Task statement ->
Give back the entries in full, exactly as they are written.

[Entries taken from a collection]
Segment Open

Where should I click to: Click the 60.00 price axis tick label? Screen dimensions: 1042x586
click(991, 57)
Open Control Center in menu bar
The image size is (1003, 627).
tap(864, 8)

Segment Closed

Output of the task ->
Where should I click to: Click the 60.00 price axis tick label? Screen dimensions: 1042x586
click(991, 57)
Open Control Center in menu bar
The image size is (1003, 627).
tap(864, 8)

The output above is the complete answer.